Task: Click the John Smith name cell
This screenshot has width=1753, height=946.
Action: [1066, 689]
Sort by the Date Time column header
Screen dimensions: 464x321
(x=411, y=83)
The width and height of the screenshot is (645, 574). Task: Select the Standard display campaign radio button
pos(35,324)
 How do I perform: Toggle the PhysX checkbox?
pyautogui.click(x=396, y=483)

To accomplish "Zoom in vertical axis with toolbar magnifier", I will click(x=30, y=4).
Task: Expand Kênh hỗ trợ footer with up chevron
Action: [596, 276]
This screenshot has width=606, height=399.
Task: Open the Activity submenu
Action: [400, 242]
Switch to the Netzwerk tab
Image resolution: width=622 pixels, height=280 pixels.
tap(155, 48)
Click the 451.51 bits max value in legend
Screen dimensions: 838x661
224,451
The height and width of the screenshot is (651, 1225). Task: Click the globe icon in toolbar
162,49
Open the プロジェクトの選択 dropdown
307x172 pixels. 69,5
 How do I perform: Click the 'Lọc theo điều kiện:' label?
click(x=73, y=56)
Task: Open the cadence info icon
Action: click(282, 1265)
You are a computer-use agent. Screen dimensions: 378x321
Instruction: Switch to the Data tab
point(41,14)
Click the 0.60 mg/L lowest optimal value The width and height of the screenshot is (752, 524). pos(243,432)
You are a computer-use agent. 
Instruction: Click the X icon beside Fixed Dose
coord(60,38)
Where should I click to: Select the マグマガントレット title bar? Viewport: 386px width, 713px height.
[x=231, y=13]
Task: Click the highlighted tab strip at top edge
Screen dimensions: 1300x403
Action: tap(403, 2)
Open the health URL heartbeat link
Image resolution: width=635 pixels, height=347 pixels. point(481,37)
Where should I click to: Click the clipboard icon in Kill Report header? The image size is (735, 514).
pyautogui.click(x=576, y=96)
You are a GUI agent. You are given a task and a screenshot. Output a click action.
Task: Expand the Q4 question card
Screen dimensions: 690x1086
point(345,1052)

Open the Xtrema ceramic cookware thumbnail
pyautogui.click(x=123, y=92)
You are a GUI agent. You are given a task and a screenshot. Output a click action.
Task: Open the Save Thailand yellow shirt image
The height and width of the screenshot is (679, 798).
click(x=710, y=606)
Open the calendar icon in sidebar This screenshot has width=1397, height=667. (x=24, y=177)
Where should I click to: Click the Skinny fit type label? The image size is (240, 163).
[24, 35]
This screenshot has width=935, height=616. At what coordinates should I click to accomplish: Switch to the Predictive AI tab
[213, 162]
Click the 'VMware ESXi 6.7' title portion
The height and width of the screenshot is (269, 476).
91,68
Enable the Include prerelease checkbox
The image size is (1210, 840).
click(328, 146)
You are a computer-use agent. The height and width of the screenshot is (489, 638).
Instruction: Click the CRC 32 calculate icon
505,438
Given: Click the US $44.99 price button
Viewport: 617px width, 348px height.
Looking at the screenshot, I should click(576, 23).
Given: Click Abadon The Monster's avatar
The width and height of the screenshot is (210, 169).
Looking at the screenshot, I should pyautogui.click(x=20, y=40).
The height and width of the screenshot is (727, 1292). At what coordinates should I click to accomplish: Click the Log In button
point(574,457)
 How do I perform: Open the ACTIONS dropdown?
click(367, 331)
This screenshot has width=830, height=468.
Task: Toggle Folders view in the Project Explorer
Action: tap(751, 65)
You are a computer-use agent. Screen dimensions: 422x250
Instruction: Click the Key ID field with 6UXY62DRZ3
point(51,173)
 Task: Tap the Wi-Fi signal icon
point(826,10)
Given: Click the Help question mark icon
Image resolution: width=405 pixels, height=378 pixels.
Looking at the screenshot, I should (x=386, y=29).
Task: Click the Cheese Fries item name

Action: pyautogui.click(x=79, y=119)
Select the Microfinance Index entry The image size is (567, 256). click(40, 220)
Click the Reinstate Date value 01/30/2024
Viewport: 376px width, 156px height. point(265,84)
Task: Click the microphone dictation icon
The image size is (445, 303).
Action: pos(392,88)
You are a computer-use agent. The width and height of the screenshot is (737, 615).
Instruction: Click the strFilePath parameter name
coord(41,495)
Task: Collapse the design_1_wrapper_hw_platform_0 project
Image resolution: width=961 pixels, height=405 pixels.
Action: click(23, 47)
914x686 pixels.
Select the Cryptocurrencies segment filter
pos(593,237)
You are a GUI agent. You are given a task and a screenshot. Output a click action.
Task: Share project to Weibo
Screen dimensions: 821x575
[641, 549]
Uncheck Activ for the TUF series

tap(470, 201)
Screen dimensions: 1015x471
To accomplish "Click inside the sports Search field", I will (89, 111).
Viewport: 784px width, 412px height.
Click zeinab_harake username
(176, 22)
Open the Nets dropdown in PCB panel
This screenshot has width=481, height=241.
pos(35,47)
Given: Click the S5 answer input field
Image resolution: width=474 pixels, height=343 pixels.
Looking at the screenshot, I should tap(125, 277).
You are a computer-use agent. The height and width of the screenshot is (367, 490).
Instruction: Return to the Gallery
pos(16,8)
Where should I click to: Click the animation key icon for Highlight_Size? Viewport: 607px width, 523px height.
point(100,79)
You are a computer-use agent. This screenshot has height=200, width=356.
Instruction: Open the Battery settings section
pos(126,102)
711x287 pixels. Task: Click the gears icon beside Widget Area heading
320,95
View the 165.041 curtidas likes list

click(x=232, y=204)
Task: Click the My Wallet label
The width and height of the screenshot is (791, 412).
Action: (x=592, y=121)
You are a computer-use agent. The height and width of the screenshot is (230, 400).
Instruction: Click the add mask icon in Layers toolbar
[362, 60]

### Your task
Would it be possible to set down the full listing again, character for character?

### Problem solution
Task: Click the John Smith name cell
This screenshot has width=1753, height=946.
Action: [1066, 689]
Sort by the Date Time column header
Screen dimensions: 464x321
(x=411, y=83)
The width and height of the screenshot is (645, 574). Task: Select the Standard display campaign radio button
pos(35,324)
 How do I perform: Toggle the PhysX checkbox?
pyautogui.click(x=396, y=483)

To accomplish "Zoom in vertical axis with toolbar magnifier", I will click(x=30, y=4).
Task: Expand Kênh hỗ trợ footer with up chevron
Action: [596, 276]
This screenshot has width=606, height=399.
Task: Open the Activity submenu
Action: [400, 242]
Switch to the Netzwerk tab
Image resolution: width=622 pixels, height=280 pixels.
tap(155, 48)
Click the 451.51 bits max value in legend
Screen dimensions: 838x661
224,451
The height and width of the screenshot is (651, 1225). Task: Click the globe icon in toolbar
162,49
Open the プロジェクトの選択 dropdown
307x172 pixels. 69,5
 How do I perform: Click the 'Lọc theo điều kiện:' label?
click(x=73, y=56)
Task: Open the cadence info icon
Action: click(282, 1265)
You are a computer-use agent. Screen dimensions: 378x321
Instruction: Switch to the Data tab
point(41,14)
Click the 0.60 mg/L lowest optimal value The width and height of the screenshot is (752, 524). pos(243,432)
You are a computer-use agent. 
Instruction: Click the X icon beside Fixed Dose
coord(60,38)
Where should I click to: Select the マグマガントレット title bar? Viewport: 386px width, 713px height.
[x=231, y=13]
Task: Click the highlighted tab strip at top edge
Screen dimensions: 1300x403
Action: tap(403, 2)
Open the health URL heartbeat link
Image resolution: width=635 pixels, height=347 pixels. point(481,37)
Where should I click to: Click the clipboard icon in Kill Report header? The image size is (735, 514).
pyautogui.click(x=576, y=96)
You are a GUI agent. You are given a task and a screenshot. Output a click action.
Task: Expand the Q4 question card
Screen dimensions: 690x1086
point(345,1052)

Open the Xtrema ceramic cookware thumbnail
pyautogui.click(x=123, y=92)
You are a GUI agent. You are given a task and a screenshot. Output a click action.
Task: Open the Save Thailand yellow shirt image
The height and width of the screenshot is (679, 798).
click(x=710, y=606)
Open the calendar icon in sidebar This screenshot has width=1397, height=667. (x=24, y=177)
Where should I click to: Click the Skinny fit type label? The image size is (240, 163).
[24, 35]
This screenshot has width=935, height=616. At what coordinates should I click to accomplish: Switch to the Predictive AI tab
[213, 162]
Click the 'VMware ESXi 6.7' title portion
The height and width of the screenshot is (269, 476).
91,68
Enable the Include prerelease checkbox
The image size is (1210, 840).
click(328, 146)
You are a computer-use agent. The height and width of the screenshot is (489, 638).
Instruction: Click the CRC 32 calculate icon
505,438
Given: Click the US $44.99 price button
Viewport: 617px width, 348px height.
Looking at the screenshot, I should click(576, 23).
Given: Click Abadon The Monster's avatar
The width and height of the screenshot is (210, 169).
Looking at the screenshot, I should pyautogui.click(x=20, y=40).
The height and width of the screenshot is (727, 1292). At what coordinates should I click to accomplish: Click the Log In button
point(574,457)
 How do I perform: Open the ACTIONS dropdown?
click(367, 331)
This screenshot has width=830, height=468.
Task: Toggle Folders view in the Project Explorer
Action: tap(751, 65)
You are a computer-use agent. Screen dimensions: 422x250
Instruction: Click the Key ID field with 6UXY62DRZ3
point(51,173)
 Task: Tap the Wi-Fi signal icon
point(826,10)
Given: Click the Help question mark icon
Image resolution: width=405 pixels, height=378 pixels.
Looking at the screenshot, I should (x=386, y=29).
Task: Click the Cheese Fries item name

Action: pyautogui.click(x=79, y=119)
Select the Microfinance Index entry The image size is (567, 256). click(40, 220)
Click the Reinstate Date value 01/30/2024
Viewport: 376px width, 156px height. point(265,84)
Task: Click the microphone dictation icon
The image size is (445, 303).
Action: pos(392,88)
You are a computer-use agent. The width and height of the screenshot is (737, 615).
Instruction: Click the strFilePath parameter name
coord(41,495)
Task: Collapse the design_1_wrapper_hw_platform_0 project
Image resolution: width=961 pixels, height=405 pixels.
Action: click(23, 47)
914x686 pixels.
Select the Cryptocurrencies segment filter
pos(593,237)
You are a GUI agent. You are given a task and a screenshot. Output a click action.
Task: Share project to Weibo
Screen dimensions: 821x575
[641, 549]
Uncheck Activ for the TUF series

tap(470, 201)
Screen dimensions: 1015x471
To accomplish "Click inside the sports Search field", I will (89, 111).
Viewport: 784px width, 412px height.
Click zeinab_harake username
(176, 22)
Open the Nets dropdown in PCB panel
This screenshot has width=481, height=241.
pos(35,47)
Given: Click the S5 answer input field
Image resolution: width=474 pixels, height=343 pixels.
Looking at the screenshot, I should tap(125, 277).
You are a computer-use agent. The height and width of the screenshot is (367, 490).
Instruction: Return to the Gallery
pos(16,8)
Where should I click to: Click the animation key icon for Highlight_Size? Viewport: 607px width, 523px height.
point(100,79)
You are a computer-use agent. This screenshot has height=200, width=356.
Instruction: Open the Battery settings section
pos(126,102)
711x287 pixels. Task: Click the gears icon beside Widget Area heading
320,95
View the 165.041 curtidas likes list

click(x=232, y=204)
Task: Click the My Wallet label
The width and height of the screenshot is (791, 412).
Action: (x=592, y=121)
You are a computer-use agent. The height and width of the screenshot is (230, 400).
Instruction: Click the add mask icon in Layers toolbar
[362, 60]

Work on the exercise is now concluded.